Эх, это я от зависти брюзжу. Недурно бы этак
пожить, как старец Израиль: прокуролесить все сочные годы, а как приестся да
здоровьишко поистаскается, кинуться бессмертную душу спасать – да с такой же
страстью, с какой прежде грешил. Только у схиигумена больно великий должок перед
Небесным Заимодавцем образовался, уже два года сидит Израиль в этой райской
прихожей, шестерых сожителей схоронил, а все никак не расплатится. Говорят, за
восемьсот лет никто еще на Окольнем острове так долго не заживался – вот какой
это великий грешник.
На сем заканчиваю предписанные речи и призываю
на твой светоносный лик, о повелитель, благословение Аллаха.

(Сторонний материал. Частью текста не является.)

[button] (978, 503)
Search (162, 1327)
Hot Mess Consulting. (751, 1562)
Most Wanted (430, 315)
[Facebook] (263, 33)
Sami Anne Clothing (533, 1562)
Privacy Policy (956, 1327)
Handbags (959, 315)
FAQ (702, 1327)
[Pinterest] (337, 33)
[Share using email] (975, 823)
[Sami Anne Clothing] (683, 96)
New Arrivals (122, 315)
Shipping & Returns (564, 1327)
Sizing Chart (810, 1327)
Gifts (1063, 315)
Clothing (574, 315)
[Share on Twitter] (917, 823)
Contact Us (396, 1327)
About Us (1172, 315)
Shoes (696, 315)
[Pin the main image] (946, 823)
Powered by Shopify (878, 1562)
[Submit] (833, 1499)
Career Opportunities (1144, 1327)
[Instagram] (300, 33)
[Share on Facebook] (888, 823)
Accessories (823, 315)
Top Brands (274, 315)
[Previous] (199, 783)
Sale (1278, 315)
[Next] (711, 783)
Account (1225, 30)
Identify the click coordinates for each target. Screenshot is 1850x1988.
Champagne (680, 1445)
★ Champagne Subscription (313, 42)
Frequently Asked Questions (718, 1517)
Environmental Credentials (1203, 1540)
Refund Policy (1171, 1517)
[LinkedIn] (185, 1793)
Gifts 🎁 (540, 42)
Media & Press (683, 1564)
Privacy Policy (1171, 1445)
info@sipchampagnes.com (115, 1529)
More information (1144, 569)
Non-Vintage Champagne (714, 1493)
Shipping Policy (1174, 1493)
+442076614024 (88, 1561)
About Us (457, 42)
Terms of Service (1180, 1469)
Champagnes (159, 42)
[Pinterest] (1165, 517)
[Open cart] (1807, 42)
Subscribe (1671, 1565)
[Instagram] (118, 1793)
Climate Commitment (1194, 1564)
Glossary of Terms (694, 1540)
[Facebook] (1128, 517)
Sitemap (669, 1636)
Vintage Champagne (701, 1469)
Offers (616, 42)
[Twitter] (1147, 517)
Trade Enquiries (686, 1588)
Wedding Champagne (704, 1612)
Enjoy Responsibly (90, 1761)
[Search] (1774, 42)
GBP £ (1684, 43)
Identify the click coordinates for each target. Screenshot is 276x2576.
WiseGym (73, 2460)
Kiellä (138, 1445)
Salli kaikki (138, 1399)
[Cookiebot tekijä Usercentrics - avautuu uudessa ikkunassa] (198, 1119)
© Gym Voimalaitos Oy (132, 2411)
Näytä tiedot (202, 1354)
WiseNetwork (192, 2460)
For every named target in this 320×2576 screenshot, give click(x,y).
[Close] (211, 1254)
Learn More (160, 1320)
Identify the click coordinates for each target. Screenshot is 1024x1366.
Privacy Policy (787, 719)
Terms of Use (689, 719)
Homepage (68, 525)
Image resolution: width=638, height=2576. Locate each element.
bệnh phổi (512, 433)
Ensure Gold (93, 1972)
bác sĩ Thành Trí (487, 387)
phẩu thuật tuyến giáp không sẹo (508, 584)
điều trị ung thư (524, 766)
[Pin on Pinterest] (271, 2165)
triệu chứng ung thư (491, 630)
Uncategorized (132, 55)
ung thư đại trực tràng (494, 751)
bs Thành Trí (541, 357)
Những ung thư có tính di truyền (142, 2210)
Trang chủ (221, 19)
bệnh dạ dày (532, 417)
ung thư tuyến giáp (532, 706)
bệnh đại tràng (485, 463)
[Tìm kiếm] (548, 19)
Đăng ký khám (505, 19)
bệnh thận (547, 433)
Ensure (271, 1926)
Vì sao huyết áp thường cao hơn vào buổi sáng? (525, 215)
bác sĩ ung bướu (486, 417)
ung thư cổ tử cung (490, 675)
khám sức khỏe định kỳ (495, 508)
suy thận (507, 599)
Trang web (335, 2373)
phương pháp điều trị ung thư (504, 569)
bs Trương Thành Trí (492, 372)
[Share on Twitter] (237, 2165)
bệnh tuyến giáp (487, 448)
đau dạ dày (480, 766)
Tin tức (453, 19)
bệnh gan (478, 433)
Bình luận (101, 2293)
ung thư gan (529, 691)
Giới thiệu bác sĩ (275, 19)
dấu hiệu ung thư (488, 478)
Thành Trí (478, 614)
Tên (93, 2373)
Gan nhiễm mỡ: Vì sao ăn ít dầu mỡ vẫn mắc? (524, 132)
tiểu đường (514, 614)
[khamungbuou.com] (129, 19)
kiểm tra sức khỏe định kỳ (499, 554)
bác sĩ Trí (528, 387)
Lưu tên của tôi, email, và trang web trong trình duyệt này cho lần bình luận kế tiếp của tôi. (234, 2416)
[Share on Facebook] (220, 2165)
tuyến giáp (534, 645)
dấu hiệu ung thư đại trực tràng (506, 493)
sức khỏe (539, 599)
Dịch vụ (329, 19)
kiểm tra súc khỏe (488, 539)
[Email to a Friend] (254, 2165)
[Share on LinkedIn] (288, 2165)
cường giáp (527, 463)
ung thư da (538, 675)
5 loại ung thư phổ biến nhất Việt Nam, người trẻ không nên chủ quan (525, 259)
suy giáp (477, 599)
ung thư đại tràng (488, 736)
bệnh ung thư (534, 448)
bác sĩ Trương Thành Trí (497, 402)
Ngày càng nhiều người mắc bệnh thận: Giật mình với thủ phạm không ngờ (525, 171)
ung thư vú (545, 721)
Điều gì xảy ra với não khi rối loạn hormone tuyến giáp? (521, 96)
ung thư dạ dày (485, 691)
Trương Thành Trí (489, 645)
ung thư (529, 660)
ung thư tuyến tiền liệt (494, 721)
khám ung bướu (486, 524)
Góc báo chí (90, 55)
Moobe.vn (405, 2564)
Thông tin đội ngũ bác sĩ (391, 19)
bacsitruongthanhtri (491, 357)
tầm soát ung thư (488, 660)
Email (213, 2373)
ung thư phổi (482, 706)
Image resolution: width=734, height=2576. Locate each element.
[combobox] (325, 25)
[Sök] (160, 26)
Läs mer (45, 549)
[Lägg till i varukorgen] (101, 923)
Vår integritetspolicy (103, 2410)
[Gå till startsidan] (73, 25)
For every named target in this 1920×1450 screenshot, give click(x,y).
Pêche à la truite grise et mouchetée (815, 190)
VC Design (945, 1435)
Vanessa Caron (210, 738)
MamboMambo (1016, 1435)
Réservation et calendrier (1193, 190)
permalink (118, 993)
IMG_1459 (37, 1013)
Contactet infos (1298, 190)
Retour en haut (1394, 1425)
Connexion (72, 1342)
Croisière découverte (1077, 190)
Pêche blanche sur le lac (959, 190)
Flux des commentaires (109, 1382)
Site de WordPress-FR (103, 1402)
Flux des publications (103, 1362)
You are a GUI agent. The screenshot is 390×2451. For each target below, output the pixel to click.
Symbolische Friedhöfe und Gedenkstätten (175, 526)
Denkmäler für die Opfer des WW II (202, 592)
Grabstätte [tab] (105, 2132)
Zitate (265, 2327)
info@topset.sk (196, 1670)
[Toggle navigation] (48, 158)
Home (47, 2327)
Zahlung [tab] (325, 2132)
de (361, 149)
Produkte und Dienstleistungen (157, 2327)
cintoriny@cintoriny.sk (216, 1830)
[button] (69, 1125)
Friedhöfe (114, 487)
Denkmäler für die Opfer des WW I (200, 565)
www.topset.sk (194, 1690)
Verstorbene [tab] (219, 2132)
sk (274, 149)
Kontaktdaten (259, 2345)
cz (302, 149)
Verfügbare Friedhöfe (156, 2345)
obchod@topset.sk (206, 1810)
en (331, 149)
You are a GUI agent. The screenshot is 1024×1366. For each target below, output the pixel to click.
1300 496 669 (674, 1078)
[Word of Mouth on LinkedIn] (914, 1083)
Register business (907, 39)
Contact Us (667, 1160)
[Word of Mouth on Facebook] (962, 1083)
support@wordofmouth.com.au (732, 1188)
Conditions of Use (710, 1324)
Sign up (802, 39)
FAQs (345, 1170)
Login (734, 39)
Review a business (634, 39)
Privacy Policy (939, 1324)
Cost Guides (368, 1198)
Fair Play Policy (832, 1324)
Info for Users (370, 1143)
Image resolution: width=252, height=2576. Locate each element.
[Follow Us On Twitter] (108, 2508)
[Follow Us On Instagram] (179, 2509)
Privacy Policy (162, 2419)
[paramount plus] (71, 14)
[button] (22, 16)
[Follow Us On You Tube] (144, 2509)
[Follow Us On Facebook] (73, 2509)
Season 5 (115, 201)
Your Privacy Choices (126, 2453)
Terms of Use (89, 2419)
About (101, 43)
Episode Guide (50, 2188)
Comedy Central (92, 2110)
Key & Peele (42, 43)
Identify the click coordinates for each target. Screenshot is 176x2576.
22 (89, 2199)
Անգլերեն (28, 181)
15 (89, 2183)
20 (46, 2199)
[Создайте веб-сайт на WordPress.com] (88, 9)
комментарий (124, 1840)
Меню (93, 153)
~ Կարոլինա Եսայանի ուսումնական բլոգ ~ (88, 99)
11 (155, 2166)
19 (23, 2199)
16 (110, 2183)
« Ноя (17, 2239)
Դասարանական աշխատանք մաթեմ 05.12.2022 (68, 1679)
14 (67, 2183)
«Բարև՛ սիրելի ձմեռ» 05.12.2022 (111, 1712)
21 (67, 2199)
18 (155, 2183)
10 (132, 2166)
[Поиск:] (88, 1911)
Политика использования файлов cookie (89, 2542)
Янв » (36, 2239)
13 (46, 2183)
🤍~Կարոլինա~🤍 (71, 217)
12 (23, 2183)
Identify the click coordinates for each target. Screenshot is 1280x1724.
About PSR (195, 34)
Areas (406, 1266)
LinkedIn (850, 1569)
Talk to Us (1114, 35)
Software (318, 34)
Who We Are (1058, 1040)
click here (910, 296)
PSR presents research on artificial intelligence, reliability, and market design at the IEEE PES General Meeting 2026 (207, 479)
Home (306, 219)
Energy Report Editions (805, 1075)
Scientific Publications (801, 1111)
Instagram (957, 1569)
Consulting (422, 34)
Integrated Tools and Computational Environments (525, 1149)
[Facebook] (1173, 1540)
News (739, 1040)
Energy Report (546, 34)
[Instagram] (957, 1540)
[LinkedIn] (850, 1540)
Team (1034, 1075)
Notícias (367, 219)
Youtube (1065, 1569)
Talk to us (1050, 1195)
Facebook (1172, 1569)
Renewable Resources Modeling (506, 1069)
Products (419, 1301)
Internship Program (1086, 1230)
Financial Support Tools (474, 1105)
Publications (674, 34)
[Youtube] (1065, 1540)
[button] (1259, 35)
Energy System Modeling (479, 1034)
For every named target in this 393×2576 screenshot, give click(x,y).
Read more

Раб лампы Алексей Ленточкин.
P.S. Ну а теперь, когда вы уж совсем решили,
что в этом письме я буду лишь развлекать вас болтовней о здешних курьезностях,
перейду собственно к делу.
Знайте же, мудрейший из мудрейших, что
разгадка ребуса о вашем Черном Монахе у меня почти что в кармане. Да-да. И
разгадка эта, кажется, получится прекомичной. То есть мне уже понятно, в чем
состоит сам фокус, неясно лишь, кто это забавляется разыгрыванием Василиска и с
какой целью, но ответ на эти вопросы я раздобуду нынче же, потому что по всем
приметам ночь будет лунная.
Распорядок этих трех дней у меня был такой:
утром я подолгу спал, потом пускался в сухопутные и мореплавательные
экспедиции, а по наступлении темноты садился в засаду на Постной косе, что
вытянута в сторону Окольнего острова. Никаких сверхъестественных событий не
наблюдал, но это, вероятно, оттого, что ночи были вовсе безлунные, черные, а
святой, как известно, предпочитает небесную иллюминацию. От нечего делать я
попрыгал с камня на камень, поплавал взад-вперед на качайке (это такая лодчонка
местной конструкции, взятая мною в аренду у одного местного жителя) – хотел
понять, не возможно ли пристроиться на каком-нибудь из валунов так, чтоб
казалось, будто стоишь на воде. Пристроиться-то очень даже возможно, но вот
перемещаться, даже на два-три шага, никак нельзя, в этом я совершенно убедился
и стал склоняться к тому, что монахи с перепугу водохождение нафантазировали.
Но на третью ночь, то есть вчера, обнаружилось одно пикантнейшее
обстоятельство, которое всё разъяснило. Но молчание, молчание. Более ни слова.